From ‘all-out war’ to ‘controlled war’, India has changed gear in its military response to Pakistan-sponsored terrorism
As young officers in the Indian army in the late seventies, we learnt that the Line of Control (LoC) is a zone of NWNP (No war no peace). Over the years we saw the scenario change into ‘forever at war’, as India got embroiled in fighting a hybrid war waged by Pakistan, using jehadis as proxy. The hostility manifested as terrorist actions, gun duels along the Line of Control, Border Action Teams (BAT), propaganda, indoctrination, radicalisation of the population and soon. several new coinages came into the lexicon to describe the state of affairs—fragile peace, situation simmering, pot boiling and so on; semantics for justifying and tolerating abnormality as the ‘new normal’.

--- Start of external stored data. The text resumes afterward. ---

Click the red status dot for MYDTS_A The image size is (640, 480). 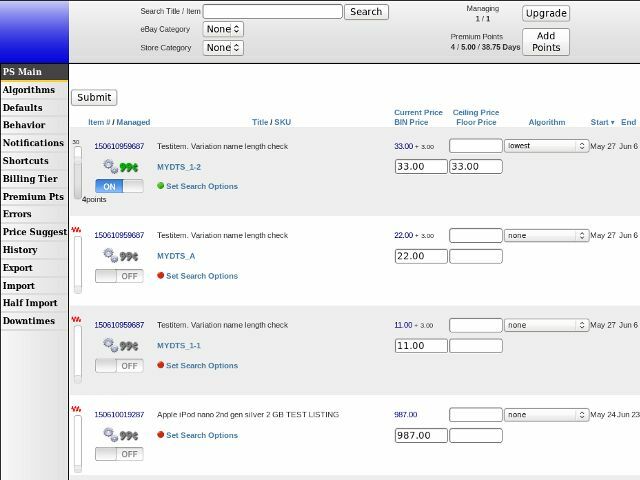point(160,276)
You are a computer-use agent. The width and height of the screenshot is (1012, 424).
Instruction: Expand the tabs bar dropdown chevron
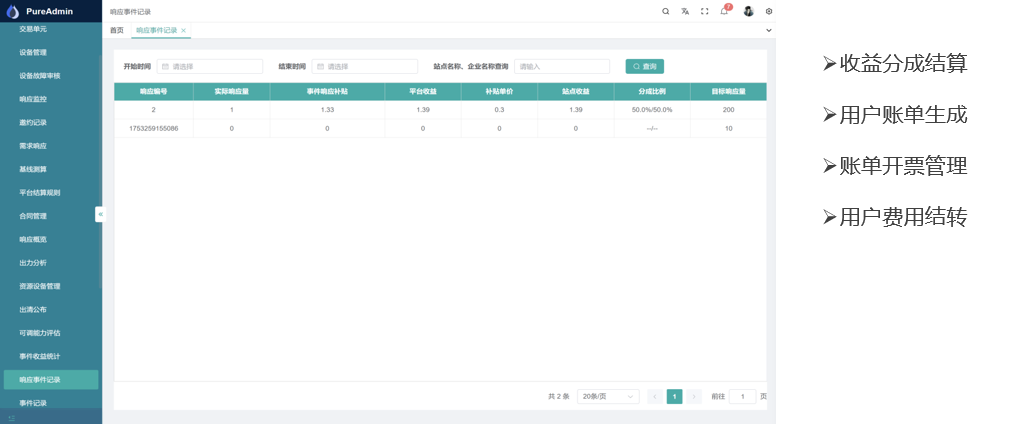point(768,31)
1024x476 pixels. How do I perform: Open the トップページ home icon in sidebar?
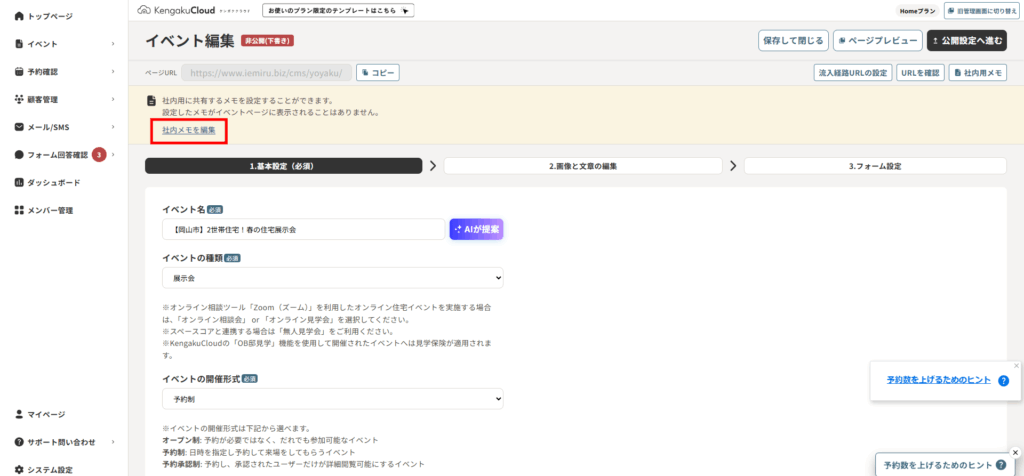click(18, 17)

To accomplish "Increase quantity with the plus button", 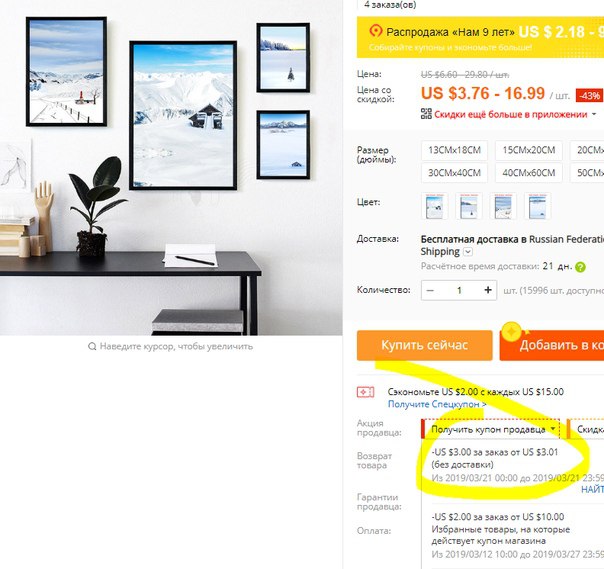I will (x=488, y=290).
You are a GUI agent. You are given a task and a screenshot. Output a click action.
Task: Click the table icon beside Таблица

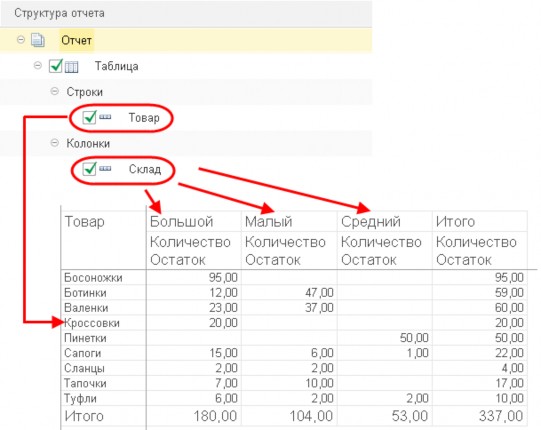[x=71, y=66]
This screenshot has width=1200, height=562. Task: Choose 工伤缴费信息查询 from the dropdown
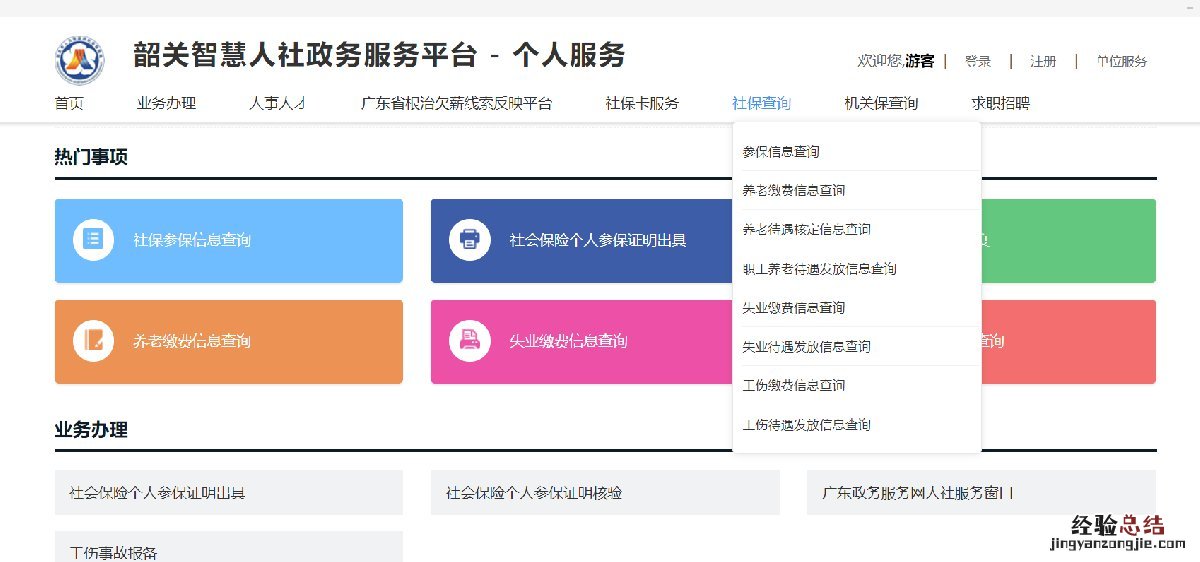click(794, 386)
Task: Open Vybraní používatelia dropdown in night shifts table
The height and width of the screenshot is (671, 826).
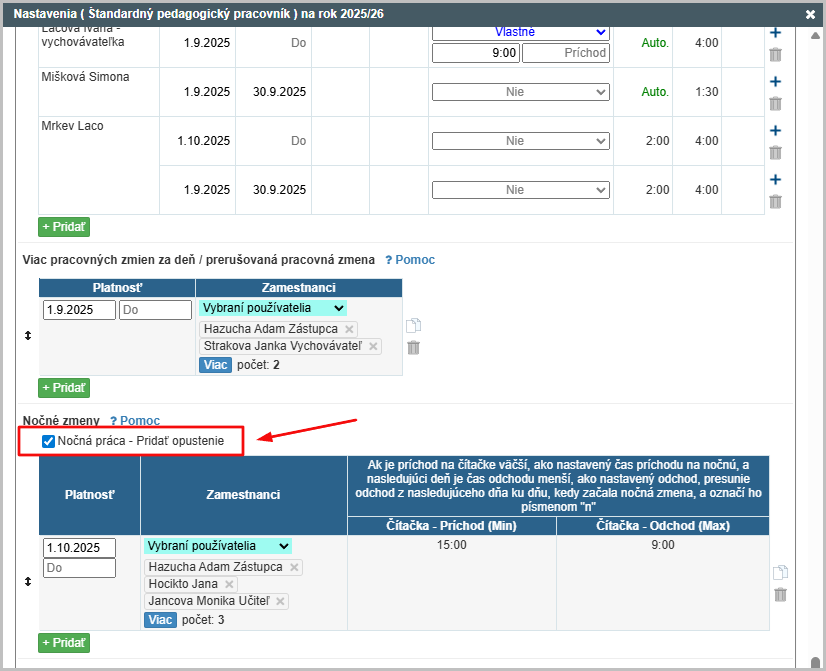Action: tap(218, 546)
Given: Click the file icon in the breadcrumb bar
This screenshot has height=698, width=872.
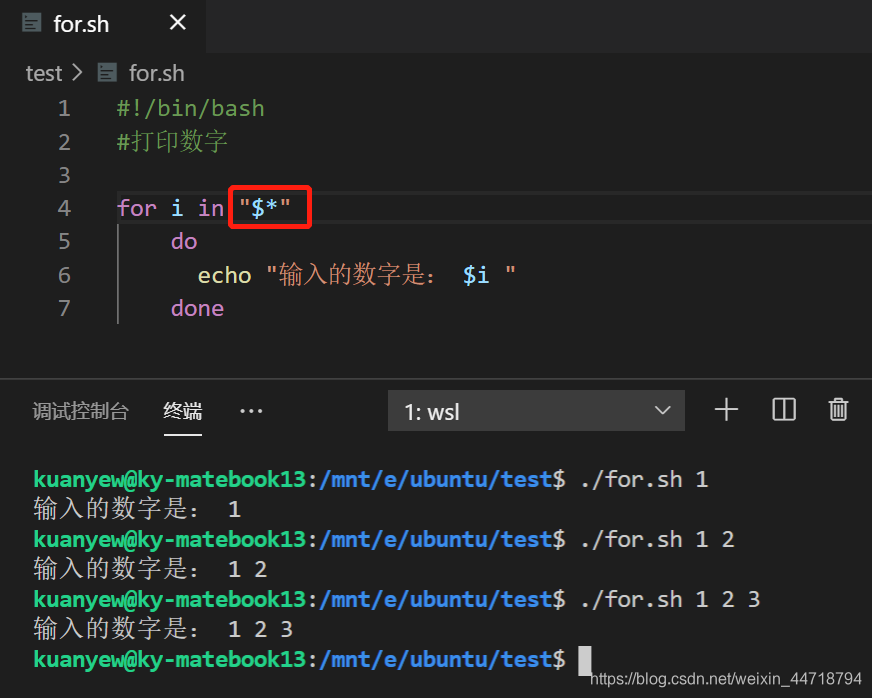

For too long, India has fought this proxy war with two self-imposed limitations. First, geographical i.e. the Line of Control is the ‘Lakshmanrekha’. Second, the type of force i.e. fight primarily with the army, CAPF (Central Armed Police Forces) and state police. Employ weapons only up to a certain calibre. India, unlike several other countries, has not used air power and artillery for counter-terrorist operations. So inviolable was the ‘Lakshmanrekha’ that even in a situation like the Kargil war we chose to uphold the sanctity of the ‘Line of Control’.

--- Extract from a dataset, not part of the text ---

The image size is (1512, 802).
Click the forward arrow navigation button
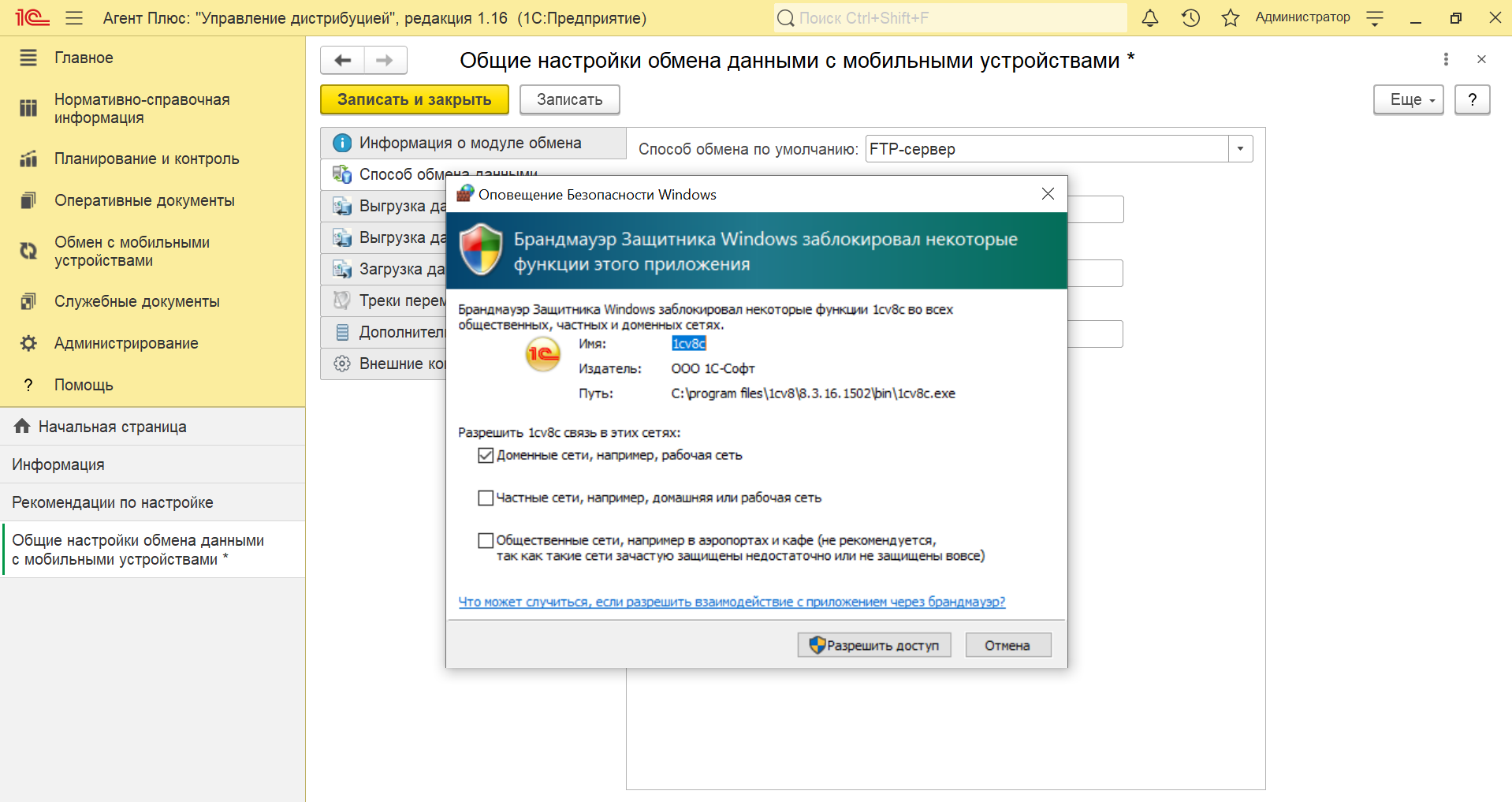tap(385, 60)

In a significant departure from this position of restraint, post the September 2016 attack on the army base in Uri, India decided to shed the first limitation. It took the war across the Line of Control to strike at some forward launch pads used for infiltrating terrorists by their handlers in Pakistan. In responding to the Pulwama attack, India chose to shed the second limitation on the type of force. India retaliated on February 26 with surgical air strikes at the sprawling Jaish-e-Mohammed (JeM) training camp in Balakot.